Move Over, Diddy – Donkey Kong Almost Had His Own Racing Game

Move Over, Diddy – Donkey Kong Almost Had His Own Racing Game

A sequel to the classic Nintendo 64 game Diddy Kong Racing by the name of Donkey Kong Racing was once going to be a thing. Unfortunately for fans of the former, though, this idea would never actually see the light of day.

Details of Donkey Kong’s eponymous racing game have been all but forgotten and veiled by the mists of time, but as usual, LostMediaWiki has stepped in to save the day by providing all that we know (and probably ever will know) about the game to date. Buckle your seatbelts, kids, and get ready to take a drive down You-Probably-Didn’t-Know-This Boulevard.

The First & Only Appearance

During 2001’s E3 event a teaser trailer was shown, introducing the world to Donkey Kong Racing. The trailer portrayed a string of bonkers-looking scenarios you would expect from a Donkey Kong game, which probably got every kid (and nostalgic adult) in attendance all riled up in anticipation.

The game was being developed by Rare Ltd. (who most recently developed Sea of Thieves), and was supposedly meant to be released the following year for the Nintendo GameCube. But alas, the game’s E3 reveal was destined to be its first and only appearance in any official form. Before we get to the reasons for this, though, here’s a bit more about what we missed out on.

Animals A-Plenty

“Let’s Ride” was the game’s catchphrase. Yup, that’s pretty much what you would have been in for – a whole lot of, ahem, riding. Specifically, upon the backs of elephants, wasps, swordfish, rhinos, and a bunch of other animals. Looking at the trailer, you’ll also notice that these creatures have come straight outta the Donkey Kong Country series, featuring appearances from well-known Animal Buddies such as Ellie the Elephant, Enguarde the Swordfish, Zingers the Wasp, and Rambi the Rhino.

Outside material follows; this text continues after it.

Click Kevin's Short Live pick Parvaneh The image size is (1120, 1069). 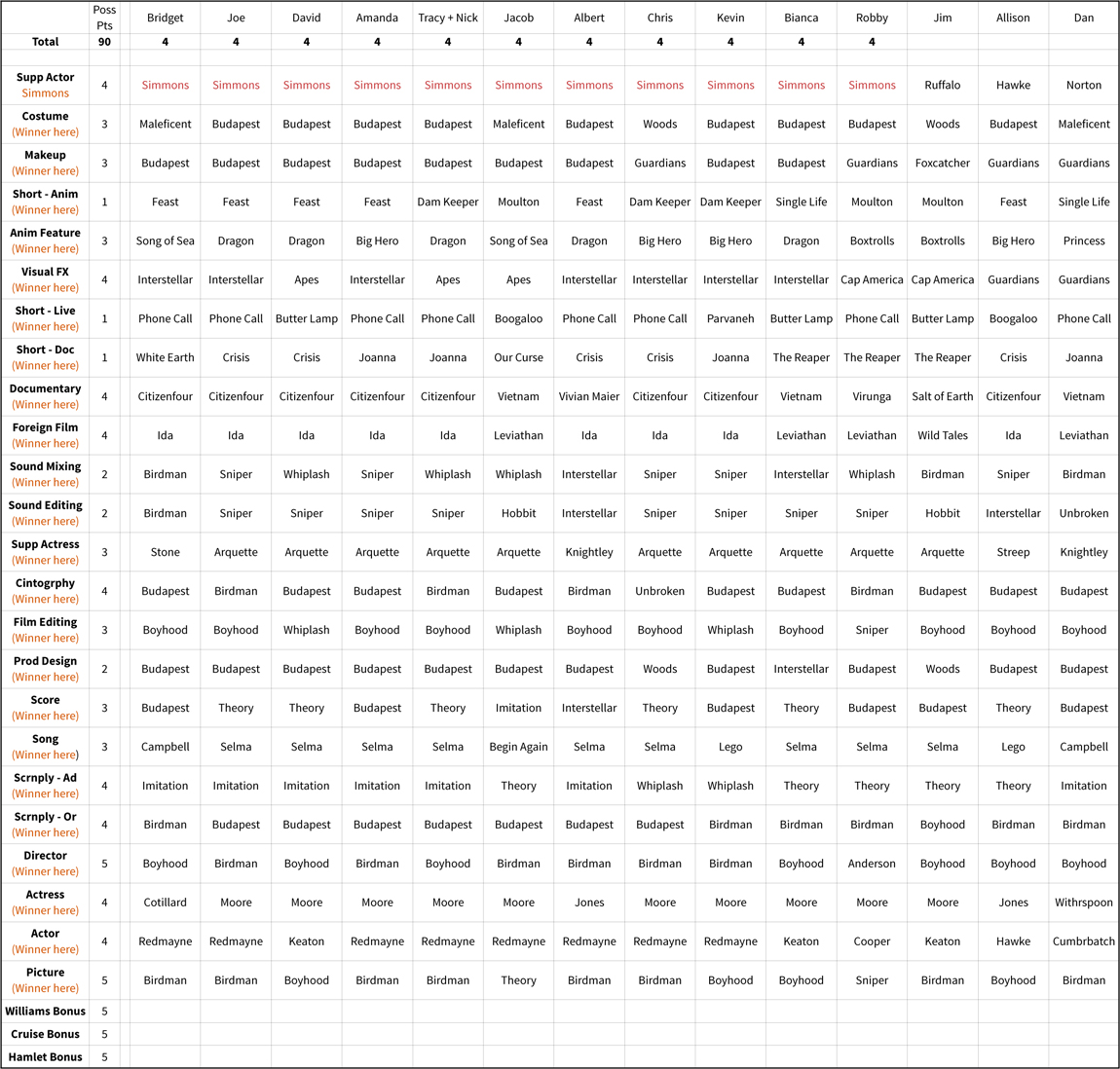(x=729, y=318)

Check out the trailer below:

This would differ from the game’s predecessor Diddy Kong Racing – released in 1997 when it became one of the fastest-selling games of all time – in which you ride actual vehicles. Animals themselves were the next logical step, of course.

Apparently, each animal-vehicle would have their own special abilities, colors, and sizes which would affect how you could navigate your way around the game’s different tracks. So big animals like the rhino would be perfect for crashing right through obstacles, while the zippy wasps would presumably allow for easier and faster movement around obstacles.

Return Of The Kongs

As you’ve probably already gathered from the trailer, the game would have let you play as Diddy Kong, Tiny Kong, Kiddy Kong, and Donkey Kong himself. It would be reasonable to assume that other members of the Diddy Kong Racing cast would have also made an appearance, seeing as Taj the Genie also pitched up in the trailer as a playable character. Although not shown in the trailer, both Lanky Kong and Crankey Kong were also playable, as revealed by an internal render for the game.

Seeing as a multiplayer mode was intended, which would allow up to four players to take part, it seems you’d be able to race it out against each other as your favorite Kong. You’d also be able to upgrade your chosen steed to “true thoroughbred” status by picking up fruit and various other prizes for them along the way.

Rest In Peace

So why was this little charmer canned? Predictably, it was because of a money thing. Specifically, a lack of funding from Nintendo for Rare Ltd.’s project. Rare was also acquired by Microsoft in 2002 for a cool $375 million and subsequently lost the Donkey Kong IP. But weirdly enough, in 2004 Rare confirmed that it still hadn’t completely forgotten about Donkey Kong Racing. There was a bit of fine print, though:

It’s not called Donkey Kong Racing anymore, it’s not on the GameCube anymore, and by this point, I’d imagine so little of the original art and code remains that it’s barely the same game anymore, but yes it’s still coming out in some form.

This replacement game eventually took on the name of Sabreman Stampede, but in 2005 that ended up getting cancelled too.

Unfortunately, it seems as though the universe was dead set against this game ever becoming a thing, which, considering the big shoes it had to fill after Diddy’s game, is perhaps not really that big a loss. Plus, the Donkey Kong series didn’t exactly die out at this point; it still had a long road of success ahead of it.

Still, rest in peace, Donkey Kong Racing. We’re sad we didn’t get to ride with you.